Comment by srp — July 24, 2016 @ 6:08 pm
Killery and the Klinton Krime Family – along with all of their criminal co-conspirators – had led to Killery being above the law, and everyone else being subject to the law. As the Romans used to say:
“for my friends – everything; for my enemies – the law”
@srp – Kriminal Killery took the Rooskies for a ride??? You’re kidding. As with her emails, she sold out the US for the sole benefit of the Klinton Krime Family. She and Slick have done it over and over and over again.
http://www.nytimes.com/2015/04/24/us/cash-flowed-to-clinton-foundation-as-russians-pressed-for-control-of-uranium-company.html
The headline on the website Pravda trumpeted President Vladimir V. Putin’s latest coup, its nationalistic fervor recalling an era when its precursor served as the official mouthpiece of the Kremlin: “Russian Nuclear Energy Conquers the World.”

+ + +

* **What to work on**
1 - According to the comment thread, on what date and at what time did srp post the comment?
2 - List the names of people, institutions, and publications that the comment thread mentions in the paragraph beginning "The headline on the website Pravda."
3 - Resume the comment thread about the Clintons and Russian uranium, starting right after its final sentence.

* **Input data**
+ + +

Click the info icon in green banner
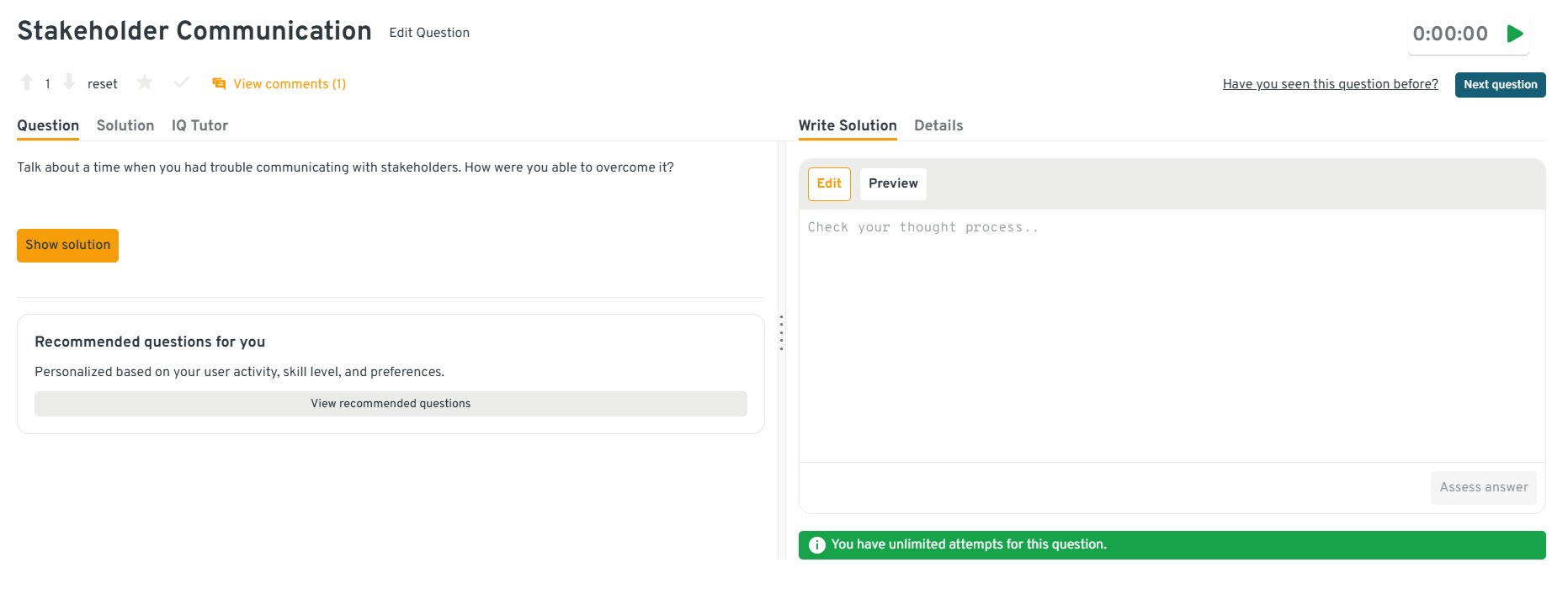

+ + +

* **Responses to the exercise**
1 - July 24, 2016, at 6:08 pm.

2 - Pravda, Vladimir V. Putin, the Kremlin

3 -
The article, in January 2013, detailed how the Russian atomic energy agency, Rosatom, had taken over a Canadian company with uranium-mining stakes stretching from Central Asia to the American West. The deal made Rosatom one of the world’s largest uranium producers and brought Mr. Putin closer to his goal of controlling much of the global uranium supply chain.
But the untold story behind that story is one that involves not just the Russian president, but also a former American president and a woman who would like to be the next one.
At the heart of the tale are several men, leaders of the Canadian mining industry, who have been major donors to the charitable endeavors of former President Bill Clinton and his family. Members of that group built, financed and eventually sold off to the Russians a company that would become known as Uranium One.
Beyond mines in Kazakhstan that are among the most lucrative in the world, the sale gave the Russians control of one-fifth of all uranium production capacity in the United States. Since uranium is considered a strategic asset, with implications for national security, the deal had to be approved by a committee composed of representatives from a number of United States government agencies. Among the agencies that eventually signed off was the State Department, then headed by Mr. Clinton’s wife, Hillary Rodham Clinton.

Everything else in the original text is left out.